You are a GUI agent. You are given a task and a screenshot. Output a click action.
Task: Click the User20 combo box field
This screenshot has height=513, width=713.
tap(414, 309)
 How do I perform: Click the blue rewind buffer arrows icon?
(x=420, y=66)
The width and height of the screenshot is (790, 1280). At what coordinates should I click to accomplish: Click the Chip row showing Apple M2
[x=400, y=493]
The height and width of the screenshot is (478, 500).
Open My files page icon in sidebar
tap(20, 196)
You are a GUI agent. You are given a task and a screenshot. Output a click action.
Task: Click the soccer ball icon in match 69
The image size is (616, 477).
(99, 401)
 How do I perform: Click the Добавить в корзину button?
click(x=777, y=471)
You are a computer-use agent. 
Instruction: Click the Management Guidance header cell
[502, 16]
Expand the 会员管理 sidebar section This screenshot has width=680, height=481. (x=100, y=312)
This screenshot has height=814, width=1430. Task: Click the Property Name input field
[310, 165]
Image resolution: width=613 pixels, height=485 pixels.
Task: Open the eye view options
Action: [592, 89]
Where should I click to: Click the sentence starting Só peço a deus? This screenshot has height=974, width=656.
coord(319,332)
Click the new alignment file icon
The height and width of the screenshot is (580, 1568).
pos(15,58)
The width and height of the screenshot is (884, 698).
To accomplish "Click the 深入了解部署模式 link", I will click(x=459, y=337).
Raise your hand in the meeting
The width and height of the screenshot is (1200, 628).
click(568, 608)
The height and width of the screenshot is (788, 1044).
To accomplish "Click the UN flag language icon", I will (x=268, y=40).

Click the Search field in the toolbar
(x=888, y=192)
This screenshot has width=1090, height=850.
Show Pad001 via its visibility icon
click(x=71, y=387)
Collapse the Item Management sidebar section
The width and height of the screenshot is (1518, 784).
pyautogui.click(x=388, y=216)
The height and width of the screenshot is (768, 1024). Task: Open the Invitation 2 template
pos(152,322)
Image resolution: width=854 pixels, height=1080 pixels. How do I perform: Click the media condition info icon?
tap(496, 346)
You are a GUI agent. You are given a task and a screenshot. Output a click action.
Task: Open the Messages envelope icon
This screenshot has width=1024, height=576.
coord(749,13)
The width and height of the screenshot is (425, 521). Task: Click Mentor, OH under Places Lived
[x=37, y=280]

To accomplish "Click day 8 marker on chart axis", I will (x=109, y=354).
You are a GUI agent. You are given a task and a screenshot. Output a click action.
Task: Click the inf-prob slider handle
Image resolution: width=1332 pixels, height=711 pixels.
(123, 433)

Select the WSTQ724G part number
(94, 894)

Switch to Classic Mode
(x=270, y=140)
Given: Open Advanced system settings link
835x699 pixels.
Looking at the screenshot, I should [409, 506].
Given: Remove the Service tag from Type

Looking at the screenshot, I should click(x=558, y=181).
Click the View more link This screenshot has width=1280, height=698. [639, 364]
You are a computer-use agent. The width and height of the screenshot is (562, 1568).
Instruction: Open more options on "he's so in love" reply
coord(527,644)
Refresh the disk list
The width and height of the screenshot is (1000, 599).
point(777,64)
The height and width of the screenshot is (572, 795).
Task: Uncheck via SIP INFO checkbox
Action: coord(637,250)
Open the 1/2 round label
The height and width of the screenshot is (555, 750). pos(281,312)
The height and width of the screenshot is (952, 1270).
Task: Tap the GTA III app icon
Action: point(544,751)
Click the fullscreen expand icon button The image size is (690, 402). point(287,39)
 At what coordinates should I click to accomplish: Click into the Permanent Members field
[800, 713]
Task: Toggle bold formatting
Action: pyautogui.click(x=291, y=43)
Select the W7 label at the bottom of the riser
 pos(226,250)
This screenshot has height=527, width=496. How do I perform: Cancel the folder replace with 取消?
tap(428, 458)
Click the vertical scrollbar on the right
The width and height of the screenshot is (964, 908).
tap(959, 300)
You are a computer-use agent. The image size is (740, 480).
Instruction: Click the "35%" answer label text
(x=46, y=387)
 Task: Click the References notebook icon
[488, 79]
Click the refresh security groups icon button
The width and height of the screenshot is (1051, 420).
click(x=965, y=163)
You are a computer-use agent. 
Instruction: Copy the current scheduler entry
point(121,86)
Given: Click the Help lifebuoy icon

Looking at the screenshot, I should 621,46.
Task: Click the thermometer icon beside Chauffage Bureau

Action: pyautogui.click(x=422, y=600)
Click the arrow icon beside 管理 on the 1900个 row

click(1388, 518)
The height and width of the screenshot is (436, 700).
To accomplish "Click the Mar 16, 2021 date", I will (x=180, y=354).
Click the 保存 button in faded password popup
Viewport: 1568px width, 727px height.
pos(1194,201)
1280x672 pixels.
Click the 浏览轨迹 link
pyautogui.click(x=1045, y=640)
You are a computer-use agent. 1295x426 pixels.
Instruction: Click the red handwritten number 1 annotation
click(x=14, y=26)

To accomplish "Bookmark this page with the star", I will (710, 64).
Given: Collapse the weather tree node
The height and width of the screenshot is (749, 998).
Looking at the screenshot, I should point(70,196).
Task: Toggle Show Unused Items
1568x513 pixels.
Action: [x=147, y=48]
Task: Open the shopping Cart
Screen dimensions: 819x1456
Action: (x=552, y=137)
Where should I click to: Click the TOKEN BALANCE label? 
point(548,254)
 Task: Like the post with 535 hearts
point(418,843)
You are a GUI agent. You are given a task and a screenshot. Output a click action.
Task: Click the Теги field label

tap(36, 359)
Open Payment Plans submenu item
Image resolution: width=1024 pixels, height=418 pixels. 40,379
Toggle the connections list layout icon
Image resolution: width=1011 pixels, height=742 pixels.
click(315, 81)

**********

● WHAT THE TASK ASKS:
Copy out the range of lines above starting at the line with "You are a computer-use agent. The width" and ending at the line with "You are a computer-use agent. The image", exactly and including both.

● ANSWER FOR THE TASK:
You are a computer-use agent. The width and height of the screenshot is (562, 1568).
Instruction: Open more options on "he's so in love" reply
coord(527,644)
Refresh the disk list
The width and height of the screenshot is (1000, 599).
point(777,64)
The height and width of the screenshot is (572, 795).
Task: Uncheck via SIP INFO checkbox
Action: coord(637,250)
Open the 1/2 round label
The height and width of the screenshot is (555, 750). pos(281,312)
The height and width of the screenshot is (952, 1270).
Task: Tap the GTA III app icon
Action: point(544,751)
Click the fullscreen expand icon button The image size is (690, 402). point(287,39)
 At what coordinates should I click to accomplish: Click into the Permanent Members field
[800, 713]
Task: Toggle bold formatting
Action: pyautogui.click(x=291, y=43)
Select the W7 label at the bottom of the riser
 pos(226,250)
This screenshot has height=527, width=496. How do I perform: Cancel the folder replace with 取消?
tap(428, 458)
Click the vertical scrollbar on the right
The width and height of the screenshot is (964, 908).
tap(959, 300)
You are a computer-use agent. The image size is (740, 480).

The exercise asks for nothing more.